Thread: sunquery and estimated rows

sunquery and estimated rows

From

Litao Wu

Date:

16 April 2004, 18:45:33

Hi,

When I included a subquery, the estimated rows (1240)
is way too high as shown in the following example.
Can someone explain why? Because of this behavior,
some of our queries use hash join instead of nested
loop.

Thanks,

select version();
                           version
-------------------------------------------------------------
 PostgreSQL 7.3.4 on i686-pc-linux-gnu, compiled by
GCC 2.96
(1 row)
\d test
              Table "public.test"
 Column  |           Type           | Modifiers
---------+--------------------------+-----------
 id      | integer                  |
 name    | character varying(255)   |
 d_id    | integer                  |
 c_id    | integer                  |
 r_id    | integer                  |
 u_id    | integer                  |
 scope   | integer                  |
 active  | integer                  |
 created | timestamp with time zone |
 typ     | integer                  |
Indexes: test_scope_idx btree (scope)

reindex table test;
vacuum full analyze test;

select count(*) from test;
 count
-------
  4959
(1 row)
select count(*) from test where scope=10;
 count
-------
    10
(1 row)

explain analyze
select * from test
where scope=10; -- so far so good, estimate 12 rows,
actual 10 rows

QUERY PLAN
----------------------------------------------------------------------------------------------------------------------
 Index Scan using test_scope_idx on test
(cost=0.00..4.35 rows=12 width=59) (actual
time=0.04..0.11 rows=10 loops=1)
   Index Cond: (scope = 10)
 Total runtime: 0.23 msec
(3 rows)

explain analyze
select * from test
where scope=(select 10); -- estimate rows is way too
high, do not why????

QUERY PLAN

-------------------------------------------------------------------------------------------------------------------------
 Index Scan using test_scope_idx on test
(cost=0.00..40.74 rows=1240 width=59) (actual
time=0.06..0.13 rows=10 loops=1)
   Index Cond: (scope = $0)
   InitPlan
     ->  Result  (cost=0.00..0.01 rows=1 width=0)
(actual time=0.01..0.01 rows=1 loops=1)
 Total runtime: 0.22 msec
(5 rows)






__________________________________
Do you Yahoo!?
Yahoo! Tax Center - File online by April 15th
http://taxes.yahoo.com/filing.html

Re: sunquery and estimated rows

From

Tom Lane

Date:

16 April 2004, 20:45:02

Litao Wu <litaowu@yahoo.com> writes:
> When I included a subquery, the estimated rows (1240)
> is way too high as shown in the following example.

> select * from test
> where scope=(select 10);

The planner sees that as "where scope = <some complicated expression>"
and falls back to a default estimate.  It won't simplify a sub-select
to a constant.  (Some people consider that a feature ;-).)

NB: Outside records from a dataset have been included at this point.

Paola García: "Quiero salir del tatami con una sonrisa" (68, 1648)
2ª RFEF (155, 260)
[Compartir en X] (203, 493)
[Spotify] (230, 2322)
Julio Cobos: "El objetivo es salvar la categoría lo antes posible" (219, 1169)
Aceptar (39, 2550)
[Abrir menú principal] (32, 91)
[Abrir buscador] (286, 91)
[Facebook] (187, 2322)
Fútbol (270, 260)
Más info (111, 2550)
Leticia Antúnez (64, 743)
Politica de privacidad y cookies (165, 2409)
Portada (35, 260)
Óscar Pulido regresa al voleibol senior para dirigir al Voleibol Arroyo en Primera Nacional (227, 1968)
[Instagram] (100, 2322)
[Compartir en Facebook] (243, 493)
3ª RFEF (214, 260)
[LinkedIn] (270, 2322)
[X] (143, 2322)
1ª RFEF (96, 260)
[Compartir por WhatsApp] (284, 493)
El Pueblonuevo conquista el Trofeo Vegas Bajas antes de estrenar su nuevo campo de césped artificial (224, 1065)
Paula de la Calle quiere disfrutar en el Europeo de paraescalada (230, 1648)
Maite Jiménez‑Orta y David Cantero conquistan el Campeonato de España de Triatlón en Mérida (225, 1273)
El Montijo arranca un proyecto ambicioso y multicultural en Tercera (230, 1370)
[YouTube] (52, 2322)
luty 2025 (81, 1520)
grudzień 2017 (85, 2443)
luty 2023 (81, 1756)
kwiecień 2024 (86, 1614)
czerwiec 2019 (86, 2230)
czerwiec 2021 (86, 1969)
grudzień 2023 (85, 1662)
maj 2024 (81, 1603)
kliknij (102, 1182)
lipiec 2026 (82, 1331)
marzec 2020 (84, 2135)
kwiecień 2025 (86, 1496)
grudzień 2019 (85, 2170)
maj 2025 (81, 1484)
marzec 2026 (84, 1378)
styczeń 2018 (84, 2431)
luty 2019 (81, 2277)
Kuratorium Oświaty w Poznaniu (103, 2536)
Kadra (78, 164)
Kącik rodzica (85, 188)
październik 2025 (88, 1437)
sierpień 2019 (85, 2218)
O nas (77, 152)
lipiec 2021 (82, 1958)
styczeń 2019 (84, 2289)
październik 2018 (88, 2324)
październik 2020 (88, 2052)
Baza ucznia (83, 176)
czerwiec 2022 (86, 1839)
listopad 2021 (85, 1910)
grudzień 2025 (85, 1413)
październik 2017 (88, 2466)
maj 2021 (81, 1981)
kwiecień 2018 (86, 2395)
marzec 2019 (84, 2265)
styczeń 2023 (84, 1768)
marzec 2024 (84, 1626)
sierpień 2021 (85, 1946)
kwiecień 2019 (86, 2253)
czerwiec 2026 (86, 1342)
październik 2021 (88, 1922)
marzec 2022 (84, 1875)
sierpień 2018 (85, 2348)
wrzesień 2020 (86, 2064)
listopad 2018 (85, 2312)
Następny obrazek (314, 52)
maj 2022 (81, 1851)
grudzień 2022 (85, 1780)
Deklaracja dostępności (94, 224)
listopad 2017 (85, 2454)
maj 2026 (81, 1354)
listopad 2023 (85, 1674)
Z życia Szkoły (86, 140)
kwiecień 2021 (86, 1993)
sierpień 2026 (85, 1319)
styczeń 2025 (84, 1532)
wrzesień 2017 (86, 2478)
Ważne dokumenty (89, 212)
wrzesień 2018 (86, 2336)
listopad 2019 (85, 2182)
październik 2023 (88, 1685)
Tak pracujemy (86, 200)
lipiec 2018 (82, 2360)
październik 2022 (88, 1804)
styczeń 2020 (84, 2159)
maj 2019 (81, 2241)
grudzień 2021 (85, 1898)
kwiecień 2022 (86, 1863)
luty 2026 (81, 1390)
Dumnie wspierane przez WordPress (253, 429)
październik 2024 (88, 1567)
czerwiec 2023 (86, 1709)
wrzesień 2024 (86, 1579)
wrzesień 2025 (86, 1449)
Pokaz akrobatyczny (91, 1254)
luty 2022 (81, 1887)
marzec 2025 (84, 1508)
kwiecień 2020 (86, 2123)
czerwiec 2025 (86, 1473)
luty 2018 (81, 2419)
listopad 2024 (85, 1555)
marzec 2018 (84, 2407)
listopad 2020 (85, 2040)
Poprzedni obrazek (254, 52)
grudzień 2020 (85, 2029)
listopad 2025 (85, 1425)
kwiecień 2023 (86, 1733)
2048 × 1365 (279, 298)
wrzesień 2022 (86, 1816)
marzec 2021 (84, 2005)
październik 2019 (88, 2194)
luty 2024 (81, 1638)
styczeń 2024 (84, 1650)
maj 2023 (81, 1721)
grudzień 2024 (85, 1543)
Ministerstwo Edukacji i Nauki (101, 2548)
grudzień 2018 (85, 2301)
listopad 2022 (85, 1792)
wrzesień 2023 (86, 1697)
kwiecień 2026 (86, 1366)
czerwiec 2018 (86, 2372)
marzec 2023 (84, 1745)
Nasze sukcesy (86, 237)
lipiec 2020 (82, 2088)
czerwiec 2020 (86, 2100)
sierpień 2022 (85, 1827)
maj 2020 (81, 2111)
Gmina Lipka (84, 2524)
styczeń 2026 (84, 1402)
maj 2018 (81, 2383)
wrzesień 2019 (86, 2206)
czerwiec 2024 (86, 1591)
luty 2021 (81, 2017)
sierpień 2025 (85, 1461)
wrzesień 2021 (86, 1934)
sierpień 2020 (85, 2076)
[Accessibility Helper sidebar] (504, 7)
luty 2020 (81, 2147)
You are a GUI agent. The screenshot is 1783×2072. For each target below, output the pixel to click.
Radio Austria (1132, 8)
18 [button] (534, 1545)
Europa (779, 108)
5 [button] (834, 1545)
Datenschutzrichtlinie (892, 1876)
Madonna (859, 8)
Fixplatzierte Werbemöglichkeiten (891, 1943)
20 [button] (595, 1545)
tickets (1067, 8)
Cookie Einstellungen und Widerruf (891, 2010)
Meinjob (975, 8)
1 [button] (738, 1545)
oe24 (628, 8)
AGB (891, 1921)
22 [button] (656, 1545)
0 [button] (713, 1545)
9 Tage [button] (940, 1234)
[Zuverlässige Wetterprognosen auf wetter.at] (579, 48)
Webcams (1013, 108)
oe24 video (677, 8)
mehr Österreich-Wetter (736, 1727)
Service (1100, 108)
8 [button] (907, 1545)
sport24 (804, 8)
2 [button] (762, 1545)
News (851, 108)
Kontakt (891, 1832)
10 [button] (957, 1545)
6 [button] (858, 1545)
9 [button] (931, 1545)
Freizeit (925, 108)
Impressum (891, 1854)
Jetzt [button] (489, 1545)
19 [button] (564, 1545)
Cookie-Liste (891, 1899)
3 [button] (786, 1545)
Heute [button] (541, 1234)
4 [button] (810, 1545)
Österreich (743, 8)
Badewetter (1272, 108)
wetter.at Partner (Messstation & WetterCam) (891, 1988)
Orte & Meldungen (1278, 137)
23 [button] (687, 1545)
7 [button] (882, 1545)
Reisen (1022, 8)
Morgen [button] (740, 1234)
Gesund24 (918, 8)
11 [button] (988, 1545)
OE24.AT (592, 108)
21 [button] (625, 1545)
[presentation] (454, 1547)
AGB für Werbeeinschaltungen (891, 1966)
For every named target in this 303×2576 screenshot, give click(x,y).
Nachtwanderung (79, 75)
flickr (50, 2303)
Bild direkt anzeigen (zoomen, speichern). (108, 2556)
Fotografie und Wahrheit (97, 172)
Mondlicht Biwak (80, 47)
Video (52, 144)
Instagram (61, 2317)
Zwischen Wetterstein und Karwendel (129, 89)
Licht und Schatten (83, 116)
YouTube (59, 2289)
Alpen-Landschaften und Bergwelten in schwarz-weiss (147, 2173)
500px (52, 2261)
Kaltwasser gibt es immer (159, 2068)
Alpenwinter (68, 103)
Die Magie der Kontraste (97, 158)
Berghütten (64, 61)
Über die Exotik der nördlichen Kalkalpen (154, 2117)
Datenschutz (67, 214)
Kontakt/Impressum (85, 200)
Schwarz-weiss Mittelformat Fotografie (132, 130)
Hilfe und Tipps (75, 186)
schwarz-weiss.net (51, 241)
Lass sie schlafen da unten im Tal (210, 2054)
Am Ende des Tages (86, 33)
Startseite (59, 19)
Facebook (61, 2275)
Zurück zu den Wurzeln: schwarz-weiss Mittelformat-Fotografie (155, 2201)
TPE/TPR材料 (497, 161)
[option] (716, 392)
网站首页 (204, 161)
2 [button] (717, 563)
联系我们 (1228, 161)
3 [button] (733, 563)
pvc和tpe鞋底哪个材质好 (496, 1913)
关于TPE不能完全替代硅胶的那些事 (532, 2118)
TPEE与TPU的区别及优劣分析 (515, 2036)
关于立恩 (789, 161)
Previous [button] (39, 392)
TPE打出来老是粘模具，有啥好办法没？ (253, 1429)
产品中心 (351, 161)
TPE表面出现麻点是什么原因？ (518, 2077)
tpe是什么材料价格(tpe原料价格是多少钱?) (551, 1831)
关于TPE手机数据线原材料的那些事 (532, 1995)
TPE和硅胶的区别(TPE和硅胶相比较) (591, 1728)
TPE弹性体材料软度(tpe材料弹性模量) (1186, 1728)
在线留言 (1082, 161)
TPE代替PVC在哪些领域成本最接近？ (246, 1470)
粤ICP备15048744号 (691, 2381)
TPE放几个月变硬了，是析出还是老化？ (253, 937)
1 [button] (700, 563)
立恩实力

The estimate should still be derived from the statistics for the
scope column, but it will just depend on the number of distinct
values for the column and not on the specific comparison constant.

            regards, tom lane

Re: sunquery and estimated rows

From

Markus Bertheau

Date:

18 April 2004, 16:22:35

В Сбт, 17.04.2004, в 01:45, Tom Lane пишет:

> The planner sees that as "where scope = <some complicated expression>"
> and falls back to a default estimate.  It won't simplify a sub-select
> to a constant.  (Some people consider that a feature ;-).)

Why?

Thanks

--
Markus Bertheau <twanger@bluetwanger.de>

Re: sunquery and estimated rows

From

Tom Lane

Date:

18 April 2004, 20:09:28

Markus Bertheau <twanger@bluetwanger.de> writes:
> В Сбт, 17.04.2004, в 01:45, Tom Lane пишет:
>> The planner sees that as "where scope = <some complicated expression>"
>> and falls back to a default estimate.  It won't simplify a sub-select
>> to a constant.  (Some people consider that a feature ;-).)

> Why?

It's the only way to prevent it from simplifying when you don't want it
to.

            regards, tom lane

Re: sunquery and estimated rows

From

Tom Lane

Date:

18 April 2004, 23:16:52

Rod Taylor <rbt@rbt.ca> writes:
>> It's the only way to prevent it from simplifying when you don't want it
>> to.

> I'm having a difficult time coming up with a circumstance where that is
> beneficial except when stats are out of whack.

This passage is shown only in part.